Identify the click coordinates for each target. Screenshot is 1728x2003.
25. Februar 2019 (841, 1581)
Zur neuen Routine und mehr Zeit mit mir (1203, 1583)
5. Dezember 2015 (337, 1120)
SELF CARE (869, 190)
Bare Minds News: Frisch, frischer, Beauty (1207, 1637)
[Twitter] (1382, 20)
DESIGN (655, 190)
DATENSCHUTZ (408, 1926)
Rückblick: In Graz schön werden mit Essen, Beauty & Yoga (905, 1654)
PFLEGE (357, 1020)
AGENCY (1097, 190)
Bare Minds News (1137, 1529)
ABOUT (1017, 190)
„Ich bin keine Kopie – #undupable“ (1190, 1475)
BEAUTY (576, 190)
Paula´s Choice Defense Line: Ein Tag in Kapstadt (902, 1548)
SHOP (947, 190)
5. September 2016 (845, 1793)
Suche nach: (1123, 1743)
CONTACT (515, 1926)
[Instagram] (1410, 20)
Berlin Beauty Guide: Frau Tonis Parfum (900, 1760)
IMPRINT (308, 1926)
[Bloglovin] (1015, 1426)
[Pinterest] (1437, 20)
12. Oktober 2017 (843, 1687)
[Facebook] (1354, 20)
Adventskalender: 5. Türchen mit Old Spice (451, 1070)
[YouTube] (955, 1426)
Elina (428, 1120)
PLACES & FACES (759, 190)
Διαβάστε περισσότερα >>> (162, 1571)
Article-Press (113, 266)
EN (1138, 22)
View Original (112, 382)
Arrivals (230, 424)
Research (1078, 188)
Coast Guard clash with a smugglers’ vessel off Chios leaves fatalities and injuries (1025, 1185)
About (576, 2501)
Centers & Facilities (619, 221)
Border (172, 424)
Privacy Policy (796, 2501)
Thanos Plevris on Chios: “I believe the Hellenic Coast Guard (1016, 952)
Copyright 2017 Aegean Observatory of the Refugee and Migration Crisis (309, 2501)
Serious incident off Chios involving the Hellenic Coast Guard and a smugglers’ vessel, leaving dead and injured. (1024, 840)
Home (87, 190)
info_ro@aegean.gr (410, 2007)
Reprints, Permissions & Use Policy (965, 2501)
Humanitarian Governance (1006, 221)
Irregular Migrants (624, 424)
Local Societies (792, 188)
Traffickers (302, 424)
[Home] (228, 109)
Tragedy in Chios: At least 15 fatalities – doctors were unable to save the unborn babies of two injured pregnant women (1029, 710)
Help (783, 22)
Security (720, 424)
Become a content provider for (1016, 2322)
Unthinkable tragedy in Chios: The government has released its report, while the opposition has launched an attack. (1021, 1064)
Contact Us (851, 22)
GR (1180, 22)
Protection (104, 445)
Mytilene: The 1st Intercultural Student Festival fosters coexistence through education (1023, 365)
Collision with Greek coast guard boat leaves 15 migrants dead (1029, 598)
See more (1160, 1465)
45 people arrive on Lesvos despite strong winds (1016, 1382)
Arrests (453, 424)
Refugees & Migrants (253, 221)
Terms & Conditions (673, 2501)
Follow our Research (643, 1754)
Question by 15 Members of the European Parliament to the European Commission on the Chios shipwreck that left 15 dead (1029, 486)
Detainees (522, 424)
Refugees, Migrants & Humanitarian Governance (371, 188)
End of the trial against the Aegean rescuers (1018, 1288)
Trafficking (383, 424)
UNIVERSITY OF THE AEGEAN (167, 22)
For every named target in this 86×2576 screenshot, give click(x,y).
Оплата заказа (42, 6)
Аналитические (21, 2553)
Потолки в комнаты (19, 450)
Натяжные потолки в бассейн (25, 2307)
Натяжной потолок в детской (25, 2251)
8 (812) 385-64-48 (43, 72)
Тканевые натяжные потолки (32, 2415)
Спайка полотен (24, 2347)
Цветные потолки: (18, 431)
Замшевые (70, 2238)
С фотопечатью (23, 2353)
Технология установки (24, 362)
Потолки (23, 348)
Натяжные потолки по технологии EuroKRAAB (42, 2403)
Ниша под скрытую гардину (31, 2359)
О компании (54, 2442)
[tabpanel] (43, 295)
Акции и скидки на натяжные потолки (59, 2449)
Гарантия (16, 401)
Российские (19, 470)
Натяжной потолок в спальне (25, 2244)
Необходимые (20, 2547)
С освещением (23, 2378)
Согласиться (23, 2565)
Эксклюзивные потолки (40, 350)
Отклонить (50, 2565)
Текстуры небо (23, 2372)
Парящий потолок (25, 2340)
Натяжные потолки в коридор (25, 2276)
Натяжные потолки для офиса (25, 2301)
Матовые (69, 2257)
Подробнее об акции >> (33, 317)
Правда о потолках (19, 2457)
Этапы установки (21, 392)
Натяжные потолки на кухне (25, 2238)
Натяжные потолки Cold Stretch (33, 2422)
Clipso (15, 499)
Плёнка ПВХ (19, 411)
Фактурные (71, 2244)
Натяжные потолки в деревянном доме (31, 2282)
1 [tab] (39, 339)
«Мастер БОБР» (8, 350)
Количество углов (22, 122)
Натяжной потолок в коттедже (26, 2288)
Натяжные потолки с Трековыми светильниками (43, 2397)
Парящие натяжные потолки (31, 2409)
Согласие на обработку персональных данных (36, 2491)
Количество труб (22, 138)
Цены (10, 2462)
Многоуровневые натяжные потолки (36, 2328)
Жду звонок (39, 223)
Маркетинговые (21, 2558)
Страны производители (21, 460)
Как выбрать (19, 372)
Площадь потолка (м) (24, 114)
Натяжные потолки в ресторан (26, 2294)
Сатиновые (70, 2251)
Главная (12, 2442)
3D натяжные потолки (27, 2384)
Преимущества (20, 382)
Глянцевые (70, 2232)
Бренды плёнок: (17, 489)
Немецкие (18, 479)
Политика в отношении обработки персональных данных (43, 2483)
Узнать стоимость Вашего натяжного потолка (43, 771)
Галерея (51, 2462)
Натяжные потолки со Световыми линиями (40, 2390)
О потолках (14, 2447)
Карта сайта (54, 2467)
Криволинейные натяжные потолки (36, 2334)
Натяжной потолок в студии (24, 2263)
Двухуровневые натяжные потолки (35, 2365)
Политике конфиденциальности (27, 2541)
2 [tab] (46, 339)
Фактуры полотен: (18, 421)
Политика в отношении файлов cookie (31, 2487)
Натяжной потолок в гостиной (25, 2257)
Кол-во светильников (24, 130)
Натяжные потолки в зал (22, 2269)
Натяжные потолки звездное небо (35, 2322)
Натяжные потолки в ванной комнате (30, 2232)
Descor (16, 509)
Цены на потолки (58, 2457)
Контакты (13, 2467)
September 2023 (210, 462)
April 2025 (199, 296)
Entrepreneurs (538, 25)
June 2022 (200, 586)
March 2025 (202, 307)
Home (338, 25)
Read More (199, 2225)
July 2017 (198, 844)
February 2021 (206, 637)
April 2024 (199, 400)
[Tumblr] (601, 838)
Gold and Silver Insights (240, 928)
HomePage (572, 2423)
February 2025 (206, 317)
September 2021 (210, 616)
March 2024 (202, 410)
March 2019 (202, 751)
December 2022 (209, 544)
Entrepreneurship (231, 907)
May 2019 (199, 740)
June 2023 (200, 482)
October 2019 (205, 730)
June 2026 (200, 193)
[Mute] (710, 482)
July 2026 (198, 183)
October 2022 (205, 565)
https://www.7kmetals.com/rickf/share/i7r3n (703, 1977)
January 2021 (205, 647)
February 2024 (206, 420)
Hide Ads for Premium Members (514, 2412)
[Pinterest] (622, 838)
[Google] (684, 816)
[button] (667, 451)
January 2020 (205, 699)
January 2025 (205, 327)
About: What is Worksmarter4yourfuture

══════════

(Assigned task): As the answer, set down only the lines from the data above between the one holding "Фактурные (71, 2244)" and the one holding "September 2021 (210, 616)", inclusive, exactly as they read.

(Task result):
Фактурные (71, 2244)
Натяжные потолки в деревянном доме (31, 2282)
1 [tab] (39, 339)
«Мастер БОБР» (8, 350)
Количество углов (22, 122)
Натяжной потолок в коттедже (26, 2288)
Натяжные потолки с Трековыми светильниками (43, 2397)
Парящие натяжные потолки (31, 2409)
Согласие на обработку персональных данных (36, 2491)
Количество труб (22, 138)
Цены (10, 2462)
Многоуровневые натяжные потолки (36, 2328)
Жду звонок (39, 223)
Маркетинговые (21, 2558)
Страны производители (21, 460)
Как выбрать (19, 372)
Площадь потолка (м) (24, 114)
Натяжные потолки в ресторан (26, 2294)
Сатиновые (70, 2251)
Главная (12, 2442)
3D натяжные потолки (27, 2384)
Преимущества (20, 382)
Глянцевые (70, 2232)
Бренды плёнок: (17, 489)
Немецкие (18, 479)
Политика в отношении обработки персональных данных (43, 2483)
Узнать стоимость Вашего натяжного потолка (43, 771)
Галерея (51, 2462)
Натяжные потолки со Световыми линиями (40, 2390)
О потолках (14, 2447)
Карта сайта (54, 2467)
Криволинейные натяжные потолки (36, 2334)
Натяжной потолок в студии (24, 2263)
Двухуровневые натяжные потолки (35, 2365)
Политике конфиденциальности (27, 2541)
2 [tab] (46, 339)
Фактуры полотен: (18, 421)
Политика в отношении файлов cookie (31, 2487)
Натяжной потолок в гостиной (25, 2257)
Кол-во светильников (24, 130)
Натяжные потолки в зал (22, 2269)
Натяжные потолки звездное небо (35, 2322)
Натяжные потолки в ванной комнате (30, 2232)
Descor (16, 509)
Цены на потолки (58, 2457)
Контакты (13, 2467)
September 2023 (210, 462)
April 2025 (199, 296)
Entrepreneurs (538, 25)
June 2022 (200, 586)
March 2025 (202, 307)
Home (338, 25)
Read More (199, 2225)
July 2017 (198, 844)
February 2021 (206, 637)
April 2024 (199, 400)
[Tumblr] (601, 838)
Gold and Silver Insights (240, 928)
HomePage (572, 2423)
February 2025 (206, 317)
September 2021 (210, 616)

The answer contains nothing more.